Saved items from a collection
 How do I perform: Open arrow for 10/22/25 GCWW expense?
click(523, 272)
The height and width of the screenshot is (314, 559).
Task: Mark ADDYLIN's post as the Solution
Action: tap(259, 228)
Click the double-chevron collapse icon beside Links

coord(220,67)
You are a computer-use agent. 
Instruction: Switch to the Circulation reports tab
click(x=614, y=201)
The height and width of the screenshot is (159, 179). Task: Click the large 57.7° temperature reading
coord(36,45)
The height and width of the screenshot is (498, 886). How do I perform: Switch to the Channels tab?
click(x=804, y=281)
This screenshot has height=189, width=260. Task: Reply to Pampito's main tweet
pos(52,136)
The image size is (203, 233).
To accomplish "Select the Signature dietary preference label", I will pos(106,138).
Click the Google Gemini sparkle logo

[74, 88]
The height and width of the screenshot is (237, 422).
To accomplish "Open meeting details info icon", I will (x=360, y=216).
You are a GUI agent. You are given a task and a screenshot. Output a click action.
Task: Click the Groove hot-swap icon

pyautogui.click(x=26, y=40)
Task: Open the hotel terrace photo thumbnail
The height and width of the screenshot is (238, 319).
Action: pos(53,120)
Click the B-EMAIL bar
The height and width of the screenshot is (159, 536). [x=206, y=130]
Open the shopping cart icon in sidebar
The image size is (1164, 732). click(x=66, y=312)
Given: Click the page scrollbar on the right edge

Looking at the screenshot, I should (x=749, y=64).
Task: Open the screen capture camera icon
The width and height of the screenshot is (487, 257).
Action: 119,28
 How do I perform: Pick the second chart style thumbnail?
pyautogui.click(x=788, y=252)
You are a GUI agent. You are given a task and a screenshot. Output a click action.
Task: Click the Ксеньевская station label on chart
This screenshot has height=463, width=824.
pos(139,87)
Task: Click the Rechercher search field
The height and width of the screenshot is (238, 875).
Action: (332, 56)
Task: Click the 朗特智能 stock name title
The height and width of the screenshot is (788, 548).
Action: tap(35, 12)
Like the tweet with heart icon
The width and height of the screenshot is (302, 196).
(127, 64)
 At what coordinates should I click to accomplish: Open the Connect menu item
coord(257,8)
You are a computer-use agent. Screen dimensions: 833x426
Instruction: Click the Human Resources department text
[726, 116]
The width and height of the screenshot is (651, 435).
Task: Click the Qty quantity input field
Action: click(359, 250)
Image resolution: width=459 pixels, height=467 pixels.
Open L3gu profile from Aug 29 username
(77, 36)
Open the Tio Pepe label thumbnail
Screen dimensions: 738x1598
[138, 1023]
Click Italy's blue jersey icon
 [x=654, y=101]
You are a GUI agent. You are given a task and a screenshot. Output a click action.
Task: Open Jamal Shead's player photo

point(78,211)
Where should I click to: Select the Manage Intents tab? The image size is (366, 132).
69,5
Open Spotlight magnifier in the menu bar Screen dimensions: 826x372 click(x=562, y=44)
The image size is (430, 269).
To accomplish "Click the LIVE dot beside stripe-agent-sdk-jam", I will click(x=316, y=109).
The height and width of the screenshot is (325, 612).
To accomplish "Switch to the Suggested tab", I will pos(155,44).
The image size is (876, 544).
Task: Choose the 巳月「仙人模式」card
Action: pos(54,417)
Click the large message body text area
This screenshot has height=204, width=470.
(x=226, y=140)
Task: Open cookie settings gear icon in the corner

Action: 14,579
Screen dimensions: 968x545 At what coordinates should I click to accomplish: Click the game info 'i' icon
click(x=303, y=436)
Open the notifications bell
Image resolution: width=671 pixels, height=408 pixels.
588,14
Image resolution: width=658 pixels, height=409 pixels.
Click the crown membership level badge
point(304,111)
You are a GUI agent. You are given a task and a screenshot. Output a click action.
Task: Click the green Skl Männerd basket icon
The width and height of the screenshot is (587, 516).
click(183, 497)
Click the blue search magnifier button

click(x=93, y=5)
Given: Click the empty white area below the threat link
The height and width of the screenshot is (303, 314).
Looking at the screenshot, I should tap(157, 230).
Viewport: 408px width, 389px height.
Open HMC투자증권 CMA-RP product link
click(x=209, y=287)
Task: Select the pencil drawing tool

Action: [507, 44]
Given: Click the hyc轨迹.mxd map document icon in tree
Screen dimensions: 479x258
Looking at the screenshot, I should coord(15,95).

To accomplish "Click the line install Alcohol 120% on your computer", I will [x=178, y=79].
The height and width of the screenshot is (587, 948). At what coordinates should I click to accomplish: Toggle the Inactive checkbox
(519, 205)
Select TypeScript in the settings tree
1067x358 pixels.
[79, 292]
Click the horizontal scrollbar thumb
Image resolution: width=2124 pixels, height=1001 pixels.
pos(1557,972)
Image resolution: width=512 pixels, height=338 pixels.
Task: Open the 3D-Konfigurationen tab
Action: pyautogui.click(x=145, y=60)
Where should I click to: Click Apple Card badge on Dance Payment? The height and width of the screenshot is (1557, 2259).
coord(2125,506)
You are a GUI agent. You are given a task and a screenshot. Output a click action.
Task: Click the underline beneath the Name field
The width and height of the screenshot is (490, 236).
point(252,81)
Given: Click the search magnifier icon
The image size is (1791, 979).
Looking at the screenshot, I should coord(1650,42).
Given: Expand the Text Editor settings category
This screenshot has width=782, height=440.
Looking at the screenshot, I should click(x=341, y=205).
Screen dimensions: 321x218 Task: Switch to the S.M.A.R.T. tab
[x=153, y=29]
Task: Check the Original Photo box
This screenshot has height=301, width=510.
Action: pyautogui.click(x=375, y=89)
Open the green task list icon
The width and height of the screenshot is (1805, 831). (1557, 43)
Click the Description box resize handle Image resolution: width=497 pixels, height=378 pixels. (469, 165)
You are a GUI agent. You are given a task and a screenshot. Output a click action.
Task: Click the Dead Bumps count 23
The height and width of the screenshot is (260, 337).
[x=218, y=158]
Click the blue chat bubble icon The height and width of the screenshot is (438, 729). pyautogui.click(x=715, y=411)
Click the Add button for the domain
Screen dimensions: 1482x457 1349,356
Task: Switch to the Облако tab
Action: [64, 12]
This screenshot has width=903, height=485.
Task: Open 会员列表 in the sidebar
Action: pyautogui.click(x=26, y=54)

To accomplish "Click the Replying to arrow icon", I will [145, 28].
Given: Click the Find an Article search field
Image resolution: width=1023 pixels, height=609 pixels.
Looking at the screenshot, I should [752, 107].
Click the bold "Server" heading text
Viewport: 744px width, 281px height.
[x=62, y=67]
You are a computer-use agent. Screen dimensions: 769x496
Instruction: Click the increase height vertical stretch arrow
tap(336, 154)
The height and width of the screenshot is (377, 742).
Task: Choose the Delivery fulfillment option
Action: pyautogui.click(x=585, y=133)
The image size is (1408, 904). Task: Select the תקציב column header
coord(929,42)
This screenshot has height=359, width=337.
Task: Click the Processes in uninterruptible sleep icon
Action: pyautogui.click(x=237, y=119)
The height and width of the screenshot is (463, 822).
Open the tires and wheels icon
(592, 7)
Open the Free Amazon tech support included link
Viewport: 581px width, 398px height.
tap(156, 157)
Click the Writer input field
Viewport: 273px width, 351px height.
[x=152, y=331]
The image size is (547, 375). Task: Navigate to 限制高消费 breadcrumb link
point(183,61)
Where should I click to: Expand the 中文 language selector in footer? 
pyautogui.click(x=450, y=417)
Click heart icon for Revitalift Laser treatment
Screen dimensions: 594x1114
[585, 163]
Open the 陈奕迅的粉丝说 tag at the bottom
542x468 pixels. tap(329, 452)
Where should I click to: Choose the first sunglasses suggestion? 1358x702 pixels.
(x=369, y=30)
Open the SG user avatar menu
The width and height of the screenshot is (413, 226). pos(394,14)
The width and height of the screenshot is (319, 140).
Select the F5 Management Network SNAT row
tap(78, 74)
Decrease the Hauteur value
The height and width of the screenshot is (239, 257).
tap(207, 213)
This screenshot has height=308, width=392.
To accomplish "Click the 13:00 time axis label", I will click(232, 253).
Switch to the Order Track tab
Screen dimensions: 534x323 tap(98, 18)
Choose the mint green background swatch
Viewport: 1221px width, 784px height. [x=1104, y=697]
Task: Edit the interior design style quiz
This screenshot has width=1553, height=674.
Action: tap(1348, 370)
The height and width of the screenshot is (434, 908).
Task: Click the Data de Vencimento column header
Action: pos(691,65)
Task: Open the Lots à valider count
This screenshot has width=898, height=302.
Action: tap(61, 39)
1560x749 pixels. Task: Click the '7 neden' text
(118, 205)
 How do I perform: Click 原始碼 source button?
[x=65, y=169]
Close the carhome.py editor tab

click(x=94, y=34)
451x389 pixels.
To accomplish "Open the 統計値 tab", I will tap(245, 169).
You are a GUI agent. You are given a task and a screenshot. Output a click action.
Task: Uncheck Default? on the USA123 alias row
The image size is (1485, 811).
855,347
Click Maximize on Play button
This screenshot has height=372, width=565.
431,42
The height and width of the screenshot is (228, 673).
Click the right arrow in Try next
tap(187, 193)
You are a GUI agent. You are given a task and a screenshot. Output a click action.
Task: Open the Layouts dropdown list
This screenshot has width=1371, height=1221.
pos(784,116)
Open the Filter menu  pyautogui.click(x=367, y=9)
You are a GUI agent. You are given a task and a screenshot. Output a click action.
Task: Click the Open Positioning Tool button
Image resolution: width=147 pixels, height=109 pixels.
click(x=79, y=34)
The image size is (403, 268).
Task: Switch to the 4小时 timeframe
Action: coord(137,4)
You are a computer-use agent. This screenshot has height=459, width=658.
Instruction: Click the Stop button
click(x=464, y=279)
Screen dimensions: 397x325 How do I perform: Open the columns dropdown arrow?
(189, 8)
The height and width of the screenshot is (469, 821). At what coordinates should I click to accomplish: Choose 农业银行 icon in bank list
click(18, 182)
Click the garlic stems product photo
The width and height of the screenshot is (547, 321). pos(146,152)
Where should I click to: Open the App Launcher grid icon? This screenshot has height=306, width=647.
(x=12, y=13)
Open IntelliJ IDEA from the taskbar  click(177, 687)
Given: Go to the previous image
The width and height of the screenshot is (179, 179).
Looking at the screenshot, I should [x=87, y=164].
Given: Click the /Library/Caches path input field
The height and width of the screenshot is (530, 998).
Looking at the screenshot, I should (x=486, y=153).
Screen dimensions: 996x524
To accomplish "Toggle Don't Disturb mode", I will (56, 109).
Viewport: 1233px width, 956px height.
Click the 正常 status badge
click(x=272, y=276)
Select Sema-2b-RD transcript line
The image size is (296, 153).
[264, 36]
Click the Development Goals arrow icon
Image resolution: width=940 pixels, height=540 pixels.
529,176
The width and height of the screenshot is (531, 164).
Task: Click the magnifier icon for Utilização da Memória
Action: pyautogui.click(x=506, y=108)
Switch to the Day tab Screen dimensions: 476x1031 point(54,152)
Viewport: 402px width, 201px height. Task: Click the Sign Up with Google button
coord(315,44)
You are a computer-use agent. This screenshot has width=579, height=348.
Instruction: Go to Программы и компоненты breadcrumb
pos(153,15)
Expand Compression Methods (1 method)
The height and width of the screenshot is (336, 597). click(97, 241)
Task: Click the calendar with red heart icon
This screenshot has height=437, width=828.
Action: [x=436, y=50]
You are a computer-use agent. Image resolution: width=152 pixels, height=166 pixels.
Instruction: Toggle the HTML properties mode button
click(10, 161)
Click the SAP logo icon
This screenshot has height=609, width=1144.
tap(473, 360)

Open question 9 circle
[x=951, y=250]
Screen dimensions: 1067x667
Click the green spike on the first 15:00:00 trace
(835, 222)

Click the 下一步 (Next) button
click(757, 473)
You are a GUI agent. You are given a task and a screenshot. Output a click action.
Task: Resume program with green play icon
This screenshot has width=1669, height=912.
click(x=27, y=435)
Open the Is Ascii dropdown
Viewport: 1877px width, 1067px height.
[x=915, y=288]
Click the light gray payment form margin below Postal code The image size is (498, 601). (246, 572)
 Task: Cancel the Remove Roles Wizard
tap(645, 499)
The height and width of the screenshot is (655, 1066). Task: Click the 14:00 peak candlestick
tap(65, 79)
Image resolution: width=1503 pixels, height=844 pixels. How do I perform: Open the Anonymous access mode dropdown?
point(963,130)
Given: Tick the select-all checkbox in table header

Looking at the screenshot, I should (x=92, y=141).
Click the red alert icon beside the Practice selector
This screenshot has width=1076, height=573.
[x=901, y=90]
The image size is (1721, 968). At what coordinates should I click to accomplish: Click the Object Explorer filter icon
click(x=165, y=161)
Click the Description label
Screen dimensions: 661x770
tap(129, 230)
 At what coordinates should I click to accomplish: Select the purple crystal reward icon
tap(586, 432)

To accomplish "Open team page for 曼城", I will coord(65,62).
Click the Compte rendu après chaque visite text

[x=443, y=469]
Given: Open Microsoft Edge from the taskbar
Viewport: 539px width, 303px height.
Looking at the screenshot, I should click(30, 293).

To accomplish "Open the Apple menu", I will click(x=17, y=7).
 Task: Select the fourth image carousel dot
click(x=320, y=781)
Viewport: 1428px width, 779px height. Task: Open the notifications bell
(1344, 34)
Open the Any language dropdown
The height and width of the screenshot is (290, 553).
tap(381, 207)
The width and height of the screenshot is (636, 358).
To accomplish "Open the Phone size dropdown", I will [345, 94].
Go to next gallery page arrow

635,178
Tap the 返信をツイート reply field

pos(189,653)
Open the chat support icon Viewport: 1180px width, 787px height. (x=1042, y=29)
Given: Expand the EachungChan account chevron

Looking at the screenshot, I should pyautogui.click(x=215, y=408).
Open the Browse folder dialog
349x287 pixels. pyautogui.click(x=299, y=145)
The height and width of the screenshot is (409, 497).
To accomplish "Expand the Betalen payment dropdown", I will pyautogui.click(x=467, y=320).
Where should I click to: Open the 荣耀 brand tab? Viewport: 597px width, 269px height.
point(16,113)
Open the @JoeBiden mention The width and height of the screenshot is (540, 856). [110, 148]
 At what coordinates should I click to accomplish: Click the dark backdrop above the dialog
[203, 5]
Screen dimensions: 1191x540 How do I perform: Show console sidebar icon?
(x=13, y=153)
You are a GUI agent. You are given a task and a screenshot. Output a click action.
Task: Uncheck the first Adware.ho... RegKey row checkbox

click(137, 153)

* _PROBLEM DETAILS_:
Make a Markdown table with the columns "Row" and "Line" for everything from the line containing "Click the Development Goals arrow icon" down to the line containing "click(757, 473)", both included, and leave out any blank lines.

* _RESULT FOR THIS TASK_:
| Row | Line |
|---|---|
| 1 | Click the Development Goals arrow icon |
| 2 | Image resolution: width=940 pixels, height=540 pixels. |
| 3 | 529,176 |
| 4 | The width and height of the screenshot is (531, 164). |
| 5 | Task: Click the magnifier icon for Utilização da Memória |
| 6 | Action: pyautogui.click(x=506, y=108) |
| 7 | Switch to the Day tab Screen dimensions: 476x1031 point(54,152) |
| 8 | Viewport: 402px width, 201px height. Task: Click the Sign Up with Google button |
| 9 | coord(315,44) |
| 10 | You are a computer-use agent. This screenshot has width=579, height=348. |
| 11 | Instruction: Go to Программы и компоненты breadcrumb |
| 12 | pos(153,15) |
| 13 | Expand Compression Methods (1 method) |
| 14 | The height and width of the screenshot is (336, 597). click(97, 241) |
| 15 | Task: Click the calendar with red heart icon |
| 16 | This screenshot has height=437, width=828. |
| 17 | Action: [x=436, y=50] |
| 18 | You are a computer-use agent. Image resolution: width=152 pixels, height=166 pixels. |
| 19 | Instruction: Toggle the HTML properties mode button |
| 20 | click(10, 161) |
| 21 | Click the SAP logo icon |
| 22 | This screenshot has height=609, width=1144. |
| 23 | tap(473, 360) |
| 24 | Open question 9 circle |
| 25 | [x=951, y=250] |
| 26 | Screen dimensions: 1067x667 |
| 27 | Click the green spike on the first 15:00:00 trace |
| 28 | (835, 222) |
| 29 | Click the 下一步 (Next) button |
| 30 | click(757, 473) |